Bleiben wir also bei der
Halb-Übersetzung „Finite Mixture Ansatz“. Gutes Deutsch ist das
sicher nicht.
Im Gegensatz zum Englischen lässt das Deutsche grundsätzlich
keine Nomen zu,
die aus abgetrennten Wörtern bestehen. Ausnahmen – vor allem bei
Eigennamen –
bestätigen die Regel. Aber „Finitemixtureansatz“ wollen wir
unseren Lesern doch
auch nicht zumuten, oder?

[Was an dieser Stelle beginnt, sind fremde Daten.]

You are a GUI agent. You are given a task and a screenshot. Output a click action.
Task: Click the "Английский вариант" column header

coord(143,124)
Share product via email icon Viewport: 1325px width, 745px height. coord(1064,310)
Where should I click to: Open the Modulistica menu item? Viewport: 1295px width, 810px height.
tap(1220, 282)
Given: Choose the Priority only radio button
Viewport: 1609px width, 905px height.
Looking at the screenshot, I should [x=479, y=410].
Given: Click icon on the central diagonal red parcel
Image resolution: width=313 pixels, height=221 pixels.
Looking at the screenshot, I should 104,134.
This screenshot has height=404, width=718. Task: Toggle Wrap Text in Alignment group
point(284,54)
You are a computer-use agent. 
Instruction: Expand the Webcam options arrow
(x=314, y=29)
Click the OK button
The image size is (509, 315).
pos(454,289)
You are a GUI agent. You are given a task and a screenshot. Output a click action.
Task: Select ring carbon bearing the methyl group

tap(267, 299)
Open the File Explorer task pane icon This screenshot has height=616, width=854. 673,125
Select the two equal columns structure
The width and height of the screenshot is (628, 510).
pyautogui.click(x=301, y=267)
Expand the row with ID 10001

Nun hat uns die Rechtschreibreform mit der
Möglichkeit geholfen, häufiger als früher den
Bindestrich zur Verdeutlichung
einzusetzen. Was aber ist besser (bzw. das geringere Übel): a)
„Finite-Mixture Ansatz“,
b) „Finite Mixture-Ansatz“, c) „Finite-Mixture-Ansatz“ oder d)
„Finitemixture-Ansatz“?
Möglichkeit a) können wir
ausschließen, das ist falsches Englisch kombiniert mit falschem
Deutsch. Version
d) setzt voraus, dass die Zusammensetzung „Finitemixture“ im Deutschen
lexikalisiert (sozusagen eingebürgert) ist – ähnlich wie
„Hardware“ oder „Softdrink“.
Das können wir ebenfalls ausschließen. Bleiben b) und c).
Nun besagt die
geltende Rechtschreibung, dass aus dem Englischen stammende Bildungen
aus Adjektiv
und Substantiv zusammengeschrieben werden können (mit Bindestrich
oder ohne),
wenn der Hauptakzent auf dem ersten Bestandteil liegt. Das ist hier
nicht der
Fall. Also bleibt b) „Finite Mixture-Ansatz“. Doch hoppla – in der
neuen
Rechtschreibung heißt es auch: „Man setzt Bindestriche in
substantivisch
gebrauchten Zusammensetzungen mit mehr als zwei Teilen“. Da wären
wir wieder
bei c). Vielleicht sollten wir diese allmählich etwas
nervtötende Überlegung
mit der Bemerkung beschließen, dass jemand, der mit b) und c)
nicht klarkommt,
über etwas anderes reden soll – zum Beispiel darüber, dass
man in obigem
Beispiel statt „Anzahl“ kurz „Zahl“ sagen könnte…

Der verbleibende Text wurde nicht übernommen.